Lucrezio
Il poeta filosofo della natura
Noi moderni riteniamo comunemente che la scienza si fondi su dati di fatto, che sia obiettiva e del tutto priva di abbellimenti letterari e poetici, ma per gli antichi non era così. Lucrezio, infatti, scrittore latino del 1° secolo a.C. sceglie di scrivere un’opera di argomento filosofico e scientifico in forma poetica, affidando la forza dell’argomentazione e della persuasione al potere delle immagini evocate dalla poesia
Della vita di Tito Lucrezio Caro non si hanno notizie certe: egli è nato, forse nelle vicinanze di Napoli, intorno al 95 a.C. ed è morto intorno al 50 a.C. La sua opera, intitolata De rerum natura («Sulla natura»), è un poema didascalico, ossia è un poema che ha come principale obiettivo quello di informare e insegnare.

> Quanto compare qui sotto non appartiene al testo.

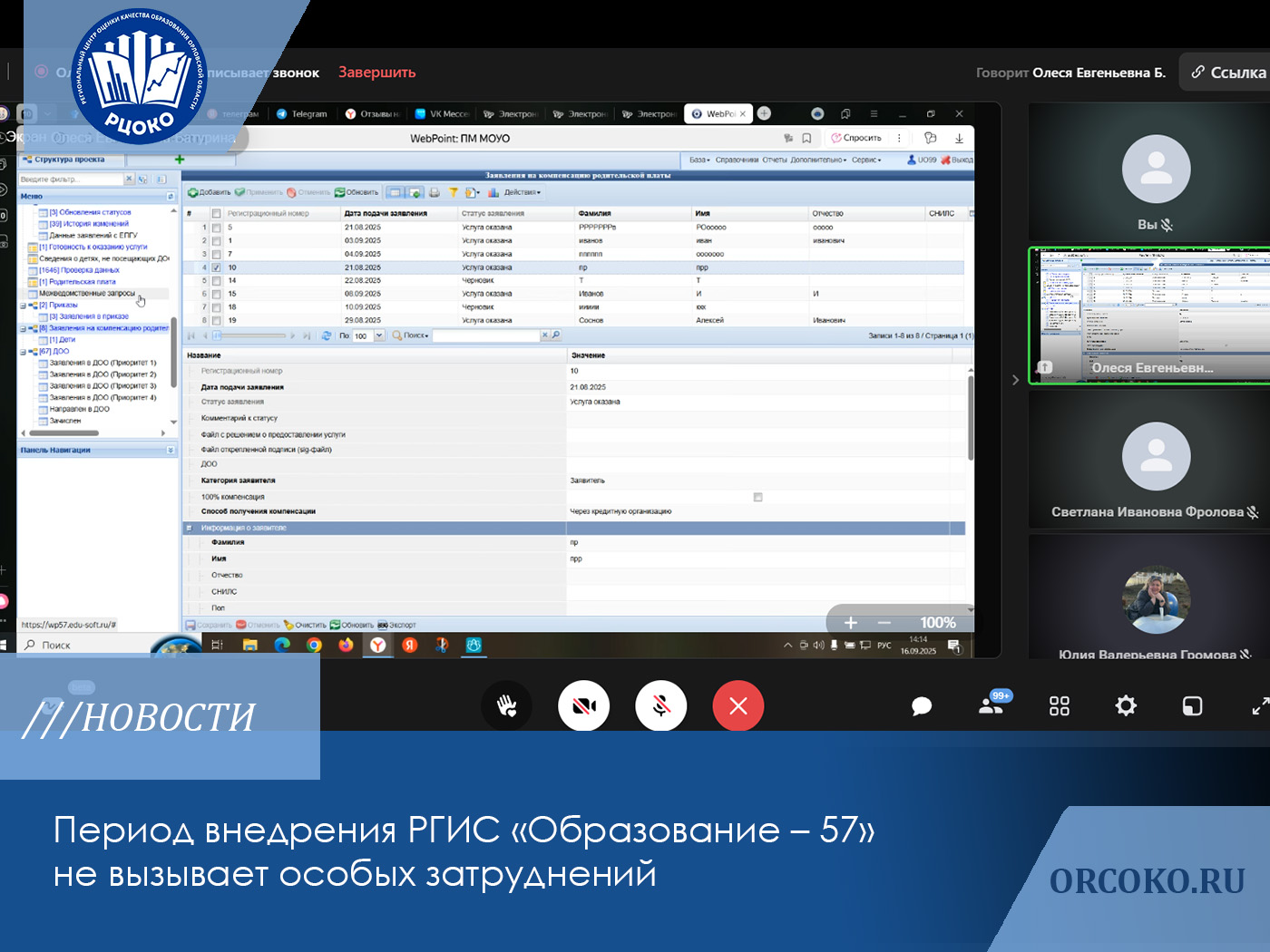Click Завершить to end the recording
1270x952 pixels.
pos(376,73)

Il poema di Lucrezio è, più in particolare, l’esposizione in sei libri dei temi centrali dell’epicureismo, a cui il poeta stesso aderisce e al quale vuole convertire il pubblico dei suoi lettori romani.
Per lui, infatti, la grandezza di Epicuro sta proprio nell’aver dimostrato con il suo insegnamento che la felicità è alla portata di tutti, e che la paura, fondata per lo più su basi irrazionali, può essere sconfitta in modo definitivo.

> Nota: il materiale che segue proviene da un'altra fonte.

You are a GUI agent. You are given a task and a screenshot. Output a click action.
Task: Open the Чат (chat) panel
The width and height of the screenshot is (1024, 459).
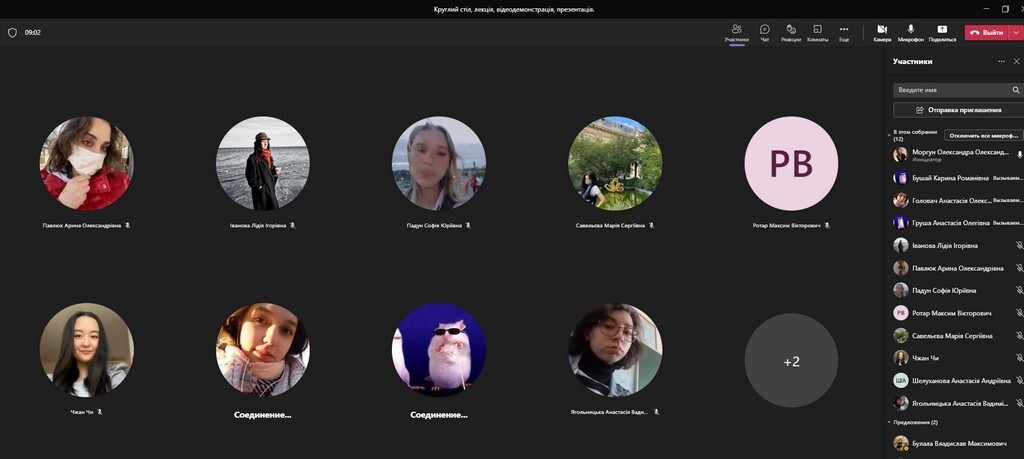[x=765, y=32]
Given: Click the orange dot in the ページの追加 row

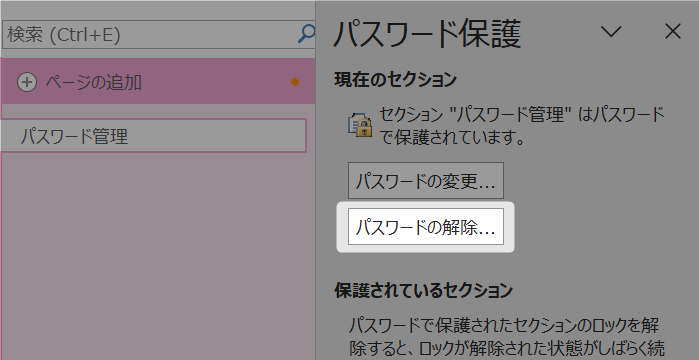Looking at the screenshot, I should (295, 82).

Ma Lucrezio sa anche che, per poter raggiungere la sospirata felicità, i suoi lettori dovranno passare attraverso la difficoltà di un’esposizione tecnica e arida.
È per questo che sceglie di addolcire la sua trattazione con la poesia, compiendo verso il suo pubblico un piccolo inganno a fin di bene: in un passo famoso, ;Lucrezio si paragona a un medico che cosparge di miele gli orli del bicchiere in cui è contenuta una medicina amara, affinché il bambino malato, ingannato dal sapore dolce, non la rifiuti e possa così guarire.
Il tema esposto nel De rerum natura è proprio la descrizione della natura dell’Universo secondo la concezione di Epicuro. L’opera si compone di sei libri, a loro volta articolati in gruppi di due, ciascuno dei quali tratta un argomento della filosofia epicurea. I primi due libri si occupano della fisica, il terzo e quarto trattano della natura dell’anima, gli ultimi due libri espongono la cosmologia.
Lucrezio non nega l’esistenza degli dei, ma ritiene che essi conducano le loro esistenze perfettamente tranquille in un mondo del tutto separato e che non si interessino minimamente delle vicende umane.
Secondo Lucrezio, l’uomo saggio è innanzi tutto un uomo tranquillo: non solo non deve essere turbato dalle paure irrazionali legate alla religione, ma neppure deve lasciarsi sconvolgere dalle passioni intense.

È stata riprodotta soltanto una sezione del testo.